Fort Davis National Historic Site © Rex Vogel, all rights reserved

Fort Davis is important in understanding the presence of African Americans in the West and in the frontier military; the 24th and 25th U.S. Infantry and the 9th and 10th U.S. Cavalry, all-black regiments established after the Civil War, were stationed at the post. When not chasing renegade bands of Apache or bandits, the soldiers helped build roads and telegraph lines.

Fort Davis National Historic Site © Rex Vogel, all rights reserved

The soldiers, most of whom were former slaves from southern plantations, worked long, hard hours for little pay and marginal living conditions, yet they had excellent morale. The black regiments had fewer problems with alcoholism and desertion than the army did overall. They took part in most of the major military expeditions on the Texas frontier and earned a reputation as good soldiers among whites and Native Americans.

Fort Davis National Historic Site © Rex Vogel, all rights reserved

The Apaches and Comanches called them Buffalo Soldiers because of their skin color. Despite their notable military accomplishments on the Texas frontier, black soldiers didn’t serve alongside white soldiers again until the Second World War. 

Fort Davis National Historic Site © Rex Vogel, all rights reserved

Fort Davis doesn’t look like the Western forts depicted in Western movies. Instead of log walls, it was surrounded by the cliffs of a box canyon on three sides. Fort Davis National Historic Site on the edge of Fort Davis looks pretty impressive from the heights of the Scenic Overlook Trail. From this advantage, you can hear the recorded bugle call from the visitor center in the valley below while Sleeping Lion Mountain stands guard on the horizon.

Fort Davis National Historic Site © Rex Vogel, all rights reserved

Soldiers occupied the fort from 1854 to 1891. From 1867 to 1885, Fort Davis was Regimental Head­quar­ters for the four Buffalo Soldier regiments serving in the West. After the military left, civilians moved into many of the buildings. The new occupants helped preserve the officers’ quarters, hospital, and enlisted men’s barracks.

Fort Davis National Historic Site © Rex Vogel, all rights reserved

President Lyndon Johnson turned Fort Davis into a 460-acre national historic site administered by the National Park Service in 1963.

Fort Davis National Historic Site © Rex Vogel, all rights reserved

Today, twenty-four roofed buildings and over 100 ruins and foundations are part of Fort Davis National Historic Site. The site is well maintained and thoughtfully restored with interpretive and historical displays, an excellent book shop, and a museum. Five of the historic buildings have been refurnished to the 1880s, making it easy for visitors to envision themselves being at the fort at the height of its development. 

Fort Davis National Historic Site © Rex Vogel, all rights reserved

Three hiking trails climb from the Fort, with two links to the hiking trail at Davis Mountains State Park.
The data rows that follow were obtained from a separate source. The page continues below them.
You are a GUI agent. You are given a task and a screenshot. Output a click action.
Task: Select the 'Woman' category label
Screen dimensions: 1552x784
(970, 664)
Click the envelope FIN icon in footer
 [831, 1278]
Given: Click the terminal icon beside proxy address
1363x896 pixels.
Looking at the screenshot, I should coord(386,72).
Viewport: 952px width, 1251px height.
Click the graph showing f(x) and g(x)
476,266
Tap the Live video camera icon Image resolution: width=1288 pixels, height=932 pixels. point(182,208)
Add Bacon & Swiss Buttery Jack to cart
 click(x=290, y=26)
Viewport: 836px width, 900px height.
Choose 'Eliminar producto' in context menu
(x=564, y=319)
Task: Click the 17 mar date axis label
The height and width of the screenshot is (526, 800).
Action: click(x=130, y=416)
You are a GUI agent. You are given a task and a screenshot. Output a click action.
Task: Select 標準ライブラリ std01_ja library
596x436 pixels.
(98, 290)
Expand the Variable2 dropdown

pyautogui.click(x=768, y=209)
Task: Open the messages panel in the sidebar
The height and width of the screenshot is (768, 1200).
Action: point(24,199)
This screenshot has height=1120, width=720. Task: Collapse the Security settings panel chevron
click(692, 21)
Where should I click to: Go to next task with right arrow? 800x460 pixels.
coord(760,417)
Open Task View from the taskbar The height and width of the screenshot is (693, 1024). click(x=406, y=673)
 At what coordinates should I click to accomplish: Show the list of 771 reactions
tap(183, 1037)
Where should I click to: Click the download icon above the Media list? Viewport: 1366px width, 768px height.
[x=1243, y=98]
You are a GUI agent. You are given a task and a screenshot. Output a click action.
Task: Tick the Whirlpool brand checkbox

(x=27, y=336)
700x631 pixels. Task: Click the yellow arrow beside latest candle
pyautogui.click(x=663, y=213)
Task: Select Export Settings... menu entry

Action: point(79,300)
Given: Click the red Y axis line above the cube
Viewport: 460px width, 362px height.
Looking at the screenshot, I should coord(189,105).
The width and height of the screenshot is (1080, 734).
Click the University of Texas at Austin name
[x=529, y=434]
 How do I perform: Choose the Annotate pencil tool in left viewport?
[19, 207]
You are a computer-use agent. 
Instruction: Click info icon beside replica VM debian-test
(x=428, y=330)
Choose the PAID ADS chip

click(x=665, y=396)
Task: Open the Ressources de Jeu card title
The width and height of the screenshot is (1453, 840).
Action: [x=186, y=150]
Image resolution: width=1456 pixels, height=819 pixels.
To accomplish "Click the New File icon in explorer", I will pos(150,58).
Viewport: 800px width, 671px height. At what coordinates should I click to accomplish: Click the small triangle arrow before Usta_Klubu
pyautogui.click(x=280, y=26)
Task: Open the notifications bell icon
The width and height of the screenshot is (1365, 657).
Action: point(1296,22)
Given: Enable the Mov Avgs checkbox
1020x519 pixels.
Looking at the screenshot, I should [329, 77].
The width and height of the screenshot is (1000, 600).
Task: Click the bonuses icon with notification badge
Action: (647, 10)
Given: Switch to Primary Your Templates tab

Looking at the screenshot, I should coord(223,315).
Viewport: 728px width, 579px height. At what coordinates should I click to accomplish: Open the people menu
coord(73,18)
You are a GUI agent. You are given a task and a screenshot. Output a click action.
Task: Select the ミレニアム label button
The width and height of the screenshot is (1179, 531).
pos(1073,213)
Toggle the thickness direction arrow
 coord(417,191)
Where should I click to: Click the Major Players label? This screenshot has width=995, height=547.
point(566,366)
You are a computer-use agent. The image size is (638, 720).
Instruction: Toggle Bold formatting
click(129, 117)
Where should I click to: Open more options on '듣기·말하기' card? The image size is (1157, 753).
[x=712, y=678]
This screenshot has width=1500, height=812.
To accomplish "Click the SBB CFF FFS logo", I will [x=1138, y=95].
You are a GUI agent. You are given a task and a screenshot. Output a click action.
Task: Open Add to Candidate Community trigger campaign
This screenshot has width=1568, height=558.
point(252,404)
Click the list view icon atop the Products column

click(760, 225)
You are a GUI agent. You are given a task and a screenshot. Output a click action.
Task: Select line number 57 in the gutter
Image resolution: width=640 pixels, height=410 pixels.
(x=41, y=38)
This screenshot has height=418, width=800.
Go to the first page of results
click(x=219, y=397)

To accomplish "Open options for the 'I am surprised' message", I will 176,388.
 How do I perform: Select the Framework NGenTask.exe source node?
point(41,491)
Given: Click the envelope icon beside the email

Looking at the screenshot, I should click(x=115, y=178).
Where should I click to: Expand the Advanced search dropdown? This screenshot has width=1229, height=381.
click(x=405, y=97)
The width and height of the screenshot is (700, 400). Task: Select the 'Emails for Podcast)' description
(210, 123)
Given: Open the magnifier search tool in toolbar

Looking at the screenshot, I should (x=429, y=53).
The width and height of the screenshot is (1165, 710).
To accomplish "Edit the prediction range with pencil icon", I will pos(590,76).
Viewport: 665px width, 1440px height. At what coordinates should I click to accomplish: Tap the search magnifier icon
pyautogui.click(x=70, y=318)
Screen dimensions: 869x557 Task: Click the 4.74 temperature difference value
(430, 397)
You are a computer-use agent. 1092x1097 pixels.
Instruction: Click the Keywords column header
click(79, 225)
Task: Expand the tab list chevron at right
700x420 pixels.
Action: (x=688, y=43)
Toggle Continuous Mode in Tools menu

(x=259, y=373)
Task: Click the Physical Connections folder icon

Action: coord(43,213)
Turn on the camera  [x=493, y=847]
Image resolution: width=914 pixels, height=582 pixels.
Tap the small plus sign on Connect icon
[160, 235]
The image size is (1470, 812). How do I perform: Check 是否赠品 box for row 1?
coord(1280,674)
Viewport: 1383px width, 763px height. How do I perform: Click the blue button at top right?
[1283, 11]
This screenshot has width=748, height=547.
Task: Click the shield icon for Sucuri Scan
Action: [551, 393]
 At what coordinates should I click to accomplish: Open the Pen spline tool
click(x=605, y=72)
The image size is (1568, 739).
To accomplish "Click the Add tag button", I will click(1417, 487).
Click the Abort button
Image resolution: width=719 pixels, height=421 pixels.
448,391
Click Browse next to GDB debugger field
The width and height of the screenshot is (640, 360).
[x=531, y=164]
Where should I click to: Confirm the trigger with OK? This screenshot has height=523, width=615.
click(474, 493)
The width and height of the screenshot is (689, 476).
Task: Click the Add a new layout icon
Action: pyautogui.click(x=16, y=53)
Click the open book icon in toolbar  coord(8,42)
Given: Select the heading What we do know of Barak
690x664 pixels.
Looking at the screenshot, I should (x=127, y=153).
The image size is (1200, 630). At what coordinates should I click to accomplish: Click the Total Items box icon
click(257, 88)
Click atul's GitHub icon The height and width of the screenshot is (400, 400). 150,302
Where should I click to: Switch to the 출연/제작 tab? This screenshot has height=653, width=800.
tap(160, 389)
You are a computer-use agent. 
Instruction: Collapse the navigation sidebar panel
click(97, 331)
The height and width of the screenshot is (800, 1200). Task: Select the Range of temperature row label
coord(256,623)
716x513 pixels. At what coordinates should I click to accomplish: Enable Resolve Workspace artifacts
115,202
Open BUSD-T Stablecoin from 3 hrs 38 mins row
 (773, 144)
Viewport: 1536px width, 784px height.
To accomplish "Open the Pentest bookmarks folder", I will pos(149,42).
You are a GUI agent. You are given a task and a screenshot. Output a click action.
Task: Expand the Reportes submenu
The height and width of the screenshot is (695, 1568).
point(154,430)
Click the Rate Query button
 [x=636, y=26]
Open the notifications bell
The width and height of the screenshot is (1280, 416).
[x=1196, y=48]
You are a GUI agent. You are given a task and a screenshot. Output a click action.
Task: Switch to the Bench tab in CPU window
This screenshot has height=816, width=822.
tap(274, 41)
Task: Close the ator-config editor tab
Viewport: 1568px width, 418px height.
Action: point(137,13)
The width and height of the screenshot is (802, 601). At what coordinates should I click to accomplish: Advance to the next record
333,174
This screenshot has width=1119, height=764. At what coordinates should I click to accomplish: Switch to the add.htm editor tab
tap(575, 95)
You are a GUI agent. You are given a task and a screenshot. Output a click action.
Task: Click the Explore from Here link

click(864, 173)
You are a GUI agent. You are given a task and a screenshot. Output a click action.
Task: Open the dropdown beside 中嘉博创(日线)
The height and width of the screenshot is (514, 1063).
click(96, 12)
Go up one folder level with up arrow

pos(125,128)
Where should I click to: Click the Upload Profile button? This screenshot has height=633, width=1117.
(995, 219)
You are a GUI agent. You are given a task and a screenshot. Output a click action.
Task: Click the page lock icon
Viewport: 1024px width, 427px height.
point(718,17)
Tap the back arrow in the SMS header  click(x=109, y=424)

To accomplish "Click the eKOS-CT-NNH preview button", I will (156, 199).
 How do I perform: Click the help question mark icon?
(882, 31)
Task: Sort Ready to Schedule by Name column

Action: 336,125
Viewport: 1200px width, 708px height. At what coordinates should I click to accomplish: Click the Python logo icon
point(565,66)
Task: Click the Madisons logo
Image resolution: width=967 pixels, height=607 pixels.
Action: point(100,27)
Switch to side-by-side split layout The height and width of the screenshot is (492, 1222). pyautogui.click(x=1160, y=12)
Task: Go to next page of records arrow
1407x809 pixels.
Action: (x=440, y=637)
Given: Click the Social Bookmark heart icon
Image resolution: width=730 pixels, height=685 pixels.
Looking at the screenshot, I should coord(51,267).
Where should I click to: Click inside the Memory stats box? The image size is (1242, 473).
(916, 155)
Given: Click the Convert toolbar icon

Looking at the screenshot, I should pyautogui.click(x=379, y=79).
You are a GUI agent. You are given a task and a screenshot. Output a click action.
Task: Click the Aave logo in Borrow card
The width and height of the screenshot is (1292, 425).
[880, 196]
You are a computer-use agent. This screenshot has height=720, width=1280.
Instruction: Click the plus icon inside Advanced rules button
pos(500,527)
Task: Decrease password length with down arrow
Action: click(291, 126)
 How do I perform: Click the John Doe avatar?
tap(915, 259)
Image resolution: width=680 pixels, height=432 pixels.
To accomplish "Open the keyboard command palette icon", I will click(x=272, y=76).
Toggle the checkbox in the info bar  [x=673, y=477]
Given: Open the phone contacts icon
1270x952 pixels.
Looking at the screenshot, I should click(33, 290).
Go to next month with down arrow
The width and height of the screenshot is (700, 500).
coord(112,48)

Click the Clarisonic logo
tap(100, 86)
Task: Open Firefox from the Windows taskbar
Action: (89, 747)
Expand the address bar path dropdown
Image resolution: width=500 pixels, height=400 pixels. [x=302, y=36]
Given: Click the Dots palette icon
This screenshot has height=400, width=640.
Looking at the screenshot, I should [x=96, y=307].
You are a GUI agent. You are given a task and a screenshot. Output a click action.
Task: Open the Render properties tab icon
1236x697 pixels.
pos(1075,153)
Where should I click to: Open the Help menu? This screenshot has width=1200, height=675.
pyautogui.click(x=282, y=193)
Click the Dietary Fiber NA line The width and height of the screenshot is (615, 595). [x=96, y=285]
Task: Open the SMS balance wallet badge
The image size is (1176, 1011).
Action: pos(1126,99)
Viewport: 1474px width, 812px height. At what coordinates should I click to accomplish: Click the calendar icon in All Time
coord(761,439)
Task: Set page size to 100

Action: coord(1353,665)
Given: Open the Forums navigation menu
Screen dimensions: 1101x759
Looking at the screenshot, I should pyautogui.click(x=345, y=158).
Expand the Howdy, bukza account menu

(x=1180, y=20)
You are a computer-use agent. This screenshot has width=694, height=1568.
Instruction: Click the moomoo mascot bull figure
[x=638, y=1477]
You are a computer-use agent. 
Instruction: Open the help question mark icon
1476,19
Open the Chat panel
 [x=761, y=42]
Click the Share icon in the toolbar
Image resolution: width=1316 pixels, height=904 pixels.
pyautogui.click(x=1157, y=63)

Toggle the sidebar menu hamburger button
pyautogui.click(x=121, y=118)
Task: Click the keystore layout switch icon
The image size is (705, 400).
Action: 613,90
Small plaques explain natural features and their value to the Fort when it was active.

Fort Davis National Historic Site © Rex Vogel, all rights reserved

Fort Davis National Historic Site symbolizes the era of westward migration and the essence of the late 19th century U. S. Army. It is a vivid reminder of the significant role played by the military in the settlement and development of the western frontier.

Fort Davis National Historic Site © Rex Vogel, all rights reserved

Fort Davis National Historic Site is situated at the eastern side of the rugged Davis Mountains at an elevation that ranges from approximately 4,880 feet at the fort to approximately 5,220 feet in the Davis Mountains. Annual rainfall averages 19 inches.

Fort Davis National Historic Site © Rex Vogel, all rights reserved

Fort Davis National Historic Site is on the northern edge of the town of Fort Davis. The site opens daily from 8am to 5pm. The $10 per person (or $20 per vehicle) admission fee helps maintain the interpretative programs and four miles of hiking trails.

Fort Davis National Historic Site © Rex Vogel, all rights reserved

Worth Pondering…

Afoot and light-hearted I take to the open road,

Healthy, free, the world before me,

The long brown trail before me leading wherever I choose.